Text to read ->
By Matthew Wade
England international performances should remind us how lucky we are.
While enjoying basking in the last flickering embers of the simultaneously roaring and comforting log fire that was the FA Cup Final, I made the mistake of tuning in to ITV’s coverage of Republic of Ireland against England on Sunday.
The inner warmth of our recent date with Wembley destiny, stoked once more by the quality of Barcelona versus Juventus in Berlin, was replaced with the footballing equivalent of a damp tea-towel.
While one could entirely understand a lack of intensity and urgency in an essentially meaningless friendly after most players have had a week on a beach somewhere, it was the lack of technique, imagination, attacking intent and bravery that was so draining to watch. And that was even without the added misery that is Andy Townsend’s co-commentary.
The gulf between Arsenal’s Wembley technical masterclass or the excellent Champion’s League final and the dross served up in Dublin was a yawning chasm. Having purred at the instant control and delicate touches of Ozil and Cazorla, the determination and courage of Sanchez and the dynamic running of Ramsey, Bellerin, Walcott et al, it felt almost tragi-comic seeing Jack Wilshere trying to play similar combinations with Henderson and Milner.
In the absence of anything remotely stirring or stimulating on the pitch on Sunday, my mind drifted off…“Imagine if we had to watch this every week…what would the reaction be?”
There is a term scientists use to describe the situation many Arsenal fans, particularly the younger generation (who don’t remember the likes of Eddie McGoldrick and Jimmy Carter), are in. It is ‘Hedonistic Habituation‘.
Essentially, it refers to the fact that humans are incredibly good at adapting to their situation so that it becomes normalised. This can be very useful when it comes to survival, dealing with circumstantial changes beyond our control and recovering from trauma. The danger lies when all basic needs are taken care of and one becomes part of the consumerist society that most people reading this will belong too.

Short exercise 1 -> Retype the piece about England's friendly against the Republic of Ireland, word for word.

Record set ->
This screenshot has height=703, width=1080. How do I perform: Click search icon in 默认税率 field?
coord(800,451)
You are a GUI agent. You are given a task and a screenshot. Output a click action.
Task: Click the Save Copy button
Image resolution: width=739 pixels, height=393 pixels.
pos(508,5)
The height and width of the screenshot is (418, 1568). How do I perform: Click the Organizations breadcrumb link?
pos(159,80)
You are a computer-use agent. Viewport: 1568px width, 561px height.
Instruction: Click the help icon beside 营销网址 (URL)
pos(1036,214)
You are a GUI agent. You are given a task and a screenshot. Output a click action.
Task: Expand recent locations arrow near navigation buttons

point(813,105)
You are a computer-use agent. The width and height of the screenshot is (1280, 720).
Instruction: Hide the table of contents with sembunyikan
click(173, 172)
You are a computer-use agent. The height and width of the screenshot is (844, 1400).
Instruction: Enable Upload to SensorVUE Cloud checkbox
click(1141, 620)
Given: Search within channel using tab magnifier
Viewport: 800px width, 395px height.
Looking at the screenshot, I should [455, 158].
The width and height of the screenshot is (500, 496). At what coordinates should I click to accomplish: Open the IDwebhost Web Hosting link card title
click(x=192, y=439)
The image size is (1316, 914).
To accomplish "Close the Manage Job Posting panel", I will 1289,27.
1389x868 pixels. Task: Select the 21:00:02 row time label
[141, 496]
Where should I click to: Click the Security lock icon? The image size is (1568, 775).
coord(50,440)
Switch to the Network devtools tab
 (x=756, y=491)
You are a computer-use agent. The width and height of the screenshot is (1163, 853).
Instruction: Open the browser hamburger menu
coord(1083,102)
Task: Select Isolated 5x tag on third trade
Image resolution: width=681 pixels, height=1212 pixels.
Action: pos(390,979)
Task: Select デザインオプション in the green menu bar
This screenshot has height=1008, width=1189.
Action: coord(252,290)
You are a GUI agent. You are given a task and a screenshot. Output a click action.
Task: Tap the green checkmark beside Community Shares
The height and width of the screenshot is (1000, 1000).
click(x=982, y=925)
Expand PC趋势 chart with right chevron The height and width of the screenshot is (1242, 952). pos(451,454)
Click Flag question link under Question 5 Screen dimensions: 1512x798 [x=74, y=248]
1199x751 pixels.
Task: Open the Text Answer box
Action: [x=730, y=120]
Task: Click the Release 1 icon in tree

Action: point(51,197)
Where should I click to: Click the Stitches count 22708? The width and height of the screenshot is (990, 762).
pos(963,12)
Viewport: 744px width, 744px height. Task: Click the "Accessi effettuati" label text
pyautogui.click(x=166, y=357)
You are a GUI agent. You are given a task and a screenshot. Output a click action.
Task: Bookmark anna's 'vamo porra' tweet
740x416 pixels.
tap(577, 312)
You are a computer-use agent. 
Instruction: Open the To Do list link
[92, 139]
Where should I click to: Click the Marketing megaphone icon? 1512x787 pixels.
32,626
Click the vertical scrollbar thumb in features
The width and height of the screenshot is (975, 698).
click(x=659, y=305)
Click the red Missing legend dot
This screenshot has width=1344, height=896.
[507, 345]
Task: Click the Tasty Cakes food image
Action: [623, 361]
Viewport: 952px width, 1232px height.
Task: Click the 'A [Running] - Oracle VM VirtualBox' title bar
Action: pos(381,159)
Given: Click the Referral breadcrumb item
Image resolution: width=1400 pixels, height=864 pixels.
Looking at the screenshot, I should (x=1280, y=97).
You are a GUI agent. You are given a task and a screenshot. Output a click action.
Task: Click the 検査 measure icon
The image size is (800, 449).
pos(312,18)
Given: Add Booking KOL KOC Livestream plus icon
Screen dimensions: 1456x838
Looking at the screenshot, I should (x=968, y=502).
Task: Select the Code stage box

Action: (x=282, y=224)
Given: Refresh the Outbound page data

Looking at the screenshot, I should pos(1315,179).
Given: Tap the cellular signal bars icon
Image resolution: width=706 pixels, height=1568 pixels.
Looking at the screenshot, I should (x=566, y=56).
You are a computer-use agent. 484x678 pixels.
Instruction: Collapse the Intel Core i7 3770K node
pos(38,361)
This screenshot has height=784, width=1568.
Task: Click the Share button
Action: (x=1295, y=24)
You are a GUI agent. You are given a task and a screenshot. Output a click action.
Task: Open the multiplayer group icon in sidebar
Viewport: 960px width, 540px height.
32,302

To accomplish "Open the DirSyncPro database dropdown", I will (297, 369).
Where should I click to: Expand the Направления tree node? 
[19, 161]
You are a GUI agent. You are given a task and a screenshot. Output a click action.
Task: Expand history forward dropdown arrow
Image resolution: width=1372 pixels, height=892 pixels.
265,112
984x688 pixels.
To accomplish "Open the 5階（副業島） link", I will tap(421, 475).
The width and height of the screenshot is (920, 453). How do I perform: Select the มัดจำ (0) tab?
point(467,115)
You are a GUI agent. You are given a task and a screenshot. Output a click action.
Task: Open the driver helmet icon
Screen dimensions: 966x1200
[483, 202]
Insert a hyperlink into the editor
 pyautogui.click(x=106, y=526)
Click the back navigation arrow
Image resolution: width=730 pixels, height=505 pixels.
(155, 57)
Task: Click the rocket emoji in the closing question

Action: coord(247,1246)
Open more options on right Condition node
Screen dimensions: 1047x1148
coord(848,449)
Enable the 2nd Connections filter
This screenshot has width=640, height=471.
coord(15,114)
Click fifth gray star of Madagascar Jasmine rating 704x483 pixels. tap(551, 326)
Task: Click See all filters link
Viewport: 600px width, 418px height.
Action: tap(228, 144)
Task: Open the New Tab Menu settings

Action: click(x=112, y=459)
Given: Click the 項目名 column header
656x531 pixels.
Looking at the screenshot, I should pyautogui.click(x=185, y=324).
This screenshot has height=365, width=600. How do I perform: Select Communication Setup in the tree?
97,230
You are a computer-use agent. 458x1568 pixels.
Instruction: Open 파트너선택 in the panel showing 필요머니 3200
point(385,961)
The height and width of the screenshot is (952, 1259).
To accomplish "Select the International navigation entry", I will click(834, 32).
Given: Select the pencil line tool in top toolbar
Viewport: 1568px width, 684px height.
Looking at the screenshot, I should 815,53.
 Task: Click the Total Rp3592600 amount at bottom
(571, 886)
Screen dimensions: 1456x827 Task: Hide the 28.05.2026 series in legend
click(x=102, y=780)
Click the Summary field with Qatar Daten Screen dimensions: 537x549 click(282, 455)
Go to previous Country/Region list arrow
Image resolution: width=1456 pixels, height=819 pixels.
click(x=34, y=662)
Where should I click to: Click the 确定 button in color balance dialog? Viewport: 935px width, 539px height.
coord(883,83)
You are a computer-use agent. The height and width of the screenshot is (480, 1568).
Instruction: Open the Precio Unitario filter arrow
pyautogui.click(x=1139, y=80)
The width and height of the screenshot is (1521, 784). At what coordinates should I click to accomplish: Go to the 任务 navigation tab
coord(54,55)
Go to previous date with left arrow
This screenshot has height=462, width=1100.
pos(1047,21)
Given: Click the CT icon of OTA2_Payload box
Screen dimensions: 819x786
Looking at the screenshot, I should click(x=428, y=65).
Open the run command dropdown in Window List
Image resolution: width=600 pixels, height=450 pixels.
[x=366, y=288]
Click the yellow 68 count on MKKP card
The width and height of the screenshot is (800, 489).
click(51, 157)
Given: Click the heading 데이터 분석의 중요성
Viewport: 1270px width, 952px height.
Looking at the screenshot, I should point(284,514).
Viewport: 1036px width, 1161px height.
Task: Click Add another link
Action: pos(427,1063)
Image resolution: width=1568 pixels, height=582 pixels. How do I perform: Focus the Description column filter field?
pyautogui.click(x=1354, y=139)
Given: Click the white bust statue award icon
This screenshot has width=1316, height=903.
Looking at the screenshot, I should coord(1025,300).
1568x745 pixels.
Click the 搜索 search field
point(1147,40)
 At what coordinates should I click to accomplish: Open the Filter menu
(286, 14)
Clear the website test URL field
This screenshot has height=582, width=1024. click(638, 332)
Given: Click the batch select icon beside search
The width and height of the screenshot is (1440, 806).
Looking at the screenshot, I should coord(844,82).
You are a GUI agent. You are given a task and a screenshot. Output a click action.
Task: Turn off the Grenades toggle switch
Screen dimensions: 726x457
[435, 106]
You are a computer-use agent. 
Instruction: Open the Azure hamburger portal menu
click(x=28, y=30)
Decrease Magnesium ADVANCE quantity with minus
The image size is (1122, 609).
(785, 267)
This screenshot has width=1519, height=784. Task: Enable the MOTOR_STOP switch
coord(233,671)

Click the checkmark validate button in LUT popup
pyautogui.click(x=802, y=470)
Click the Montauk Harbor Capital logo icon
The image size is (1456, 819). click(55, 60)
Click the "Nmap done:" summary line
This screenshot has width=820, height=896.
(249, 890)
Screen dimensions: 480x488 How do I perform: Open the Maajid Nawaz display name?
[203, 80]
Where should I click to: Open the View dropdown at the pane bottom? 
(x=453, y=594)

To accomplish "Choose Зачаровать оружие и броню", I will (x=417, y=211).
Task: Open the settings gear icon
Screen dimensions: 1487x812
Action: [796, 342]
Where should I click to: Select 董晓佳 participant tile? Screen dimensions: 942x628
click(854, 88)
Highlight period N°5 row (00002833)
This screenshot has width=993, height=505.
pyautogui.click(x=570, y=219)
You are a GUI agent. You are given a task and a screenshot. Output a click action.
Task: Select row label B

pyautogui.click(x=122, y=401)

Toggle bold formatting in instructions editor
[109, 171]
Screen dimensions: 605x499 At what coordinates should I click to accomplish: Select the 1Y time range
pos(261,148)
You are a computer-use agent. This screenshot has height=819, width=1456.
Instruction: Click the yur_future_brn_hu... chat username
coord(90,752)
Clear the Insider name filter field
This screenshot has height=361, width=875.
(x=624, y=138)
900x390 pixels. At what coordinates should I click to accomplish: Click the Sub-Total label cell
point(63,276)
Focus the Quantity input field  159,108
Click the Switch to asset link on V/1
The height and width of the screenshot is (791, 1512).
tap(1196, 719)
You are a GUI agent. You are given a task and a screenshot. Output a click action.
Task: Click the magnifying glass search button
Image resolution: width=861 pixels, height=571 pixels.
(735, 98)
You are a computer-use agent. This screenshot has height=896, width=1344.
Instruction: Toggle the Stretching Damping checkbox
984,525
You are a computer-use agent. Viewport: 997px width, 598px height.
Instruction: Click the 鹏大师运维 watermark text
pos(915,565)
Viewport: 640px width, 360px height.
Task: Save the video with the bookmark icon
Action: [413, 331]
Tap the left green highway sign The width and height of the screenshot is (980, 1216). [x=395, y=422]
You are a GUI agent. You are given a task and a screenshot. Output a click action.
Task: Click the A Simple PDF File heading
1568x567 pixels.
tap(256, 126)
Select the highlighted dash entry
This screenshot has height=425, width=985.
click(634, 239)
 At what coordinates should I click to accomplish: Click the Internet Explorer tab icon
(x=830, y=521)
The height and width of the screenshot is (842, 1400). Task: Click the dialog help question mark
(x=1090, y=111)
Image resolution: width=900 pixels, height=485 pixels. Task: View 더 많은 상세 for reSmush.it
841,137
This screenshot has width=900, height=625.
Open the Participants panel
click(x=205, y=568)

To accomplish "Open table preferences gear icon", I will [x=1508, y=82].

Short exercise 2 -> In the records, edit the lines starting at the one containing "Click Flag question" and ending at the one containing "pos(963,12)" so that "Release 1 icon" becomes "Release 1 node", and leave everything else as it is. Give back only those lines.

Worked solution 1 ->
By Matthew Wade
England international performances should remind us how lucky we are.
While enjoying basking in the last flickering embers of the simultaneously roaring and comforting log fire that was the FA Cup Final, I made the mistake of tuning in to ITV’s coverage of Republic of Ireland against England on Sunday.
The inner warmth of our recent date with Wembley destiny, stoked once more by the quality of Barcelona versus Juventus in Berlin, was replaced with the footballing equivalent of a damp tea-towel.
While one could entirely understand a lack of intensity and urgency in an essentially meaningless friendly after most players have had a week on a beach somewhere, it was the lack of technique, imagination, attacking intent and bravery that was so draining to watch. And that was even without the added misery that is Andy Townsend’s co-commentary.
The gulf between Arsenal’s Wembley technical masterclass or the excellent Champion’s League final and the dross served up in Dublin was a yawning chasm. Having purred at the instant control and delicate touches of Ozil and Cazorla, the determination and courage of Sanchez and the dynamic running of Ramsey, Bellerin, Walcott et al, it felt almost tragi-comic seeing Jack Wilshere trying to play similar combinations with Henderson and Milner.
In the absence of anything remotely stirring or stimulating on the pitch on Sunday, my mind drifted off…“Imagine if we had to watch this every week…what would the reaction be?”
There is a term scientists use to describe the situation many Arsenal fans, particularly the younger generation (who don’t remember the likes of Eddie McGoldrick and Jimmy Carter), are in. It is ‘Hedonistic Habituation‘.
Essentially, it refers to the fact that humans are incredibly good at adapting to their situation so that it becomes normalised. This can be very useful when it comes to survival, dealing with circumstantial changes beyond our control and recovering from trauma. The danger lies when all basic needs are taken care of and one becomes part of the consumerist society that most people reading this will belong too.

Worked solution 2 ->
Click Flag question link under Question 5 Screen dimensions: 1512x798 [x=74, y=248]
1199x751 pixels.
Task: Open the Text Answer box
Action: [x=730, y=120]
Task: Click the Release 1 node in tree

Action: point(51,197)
Where should I click to: Click the Stitches count 22708? The width and height of the screenshot is (990, 762).
pos(963,12)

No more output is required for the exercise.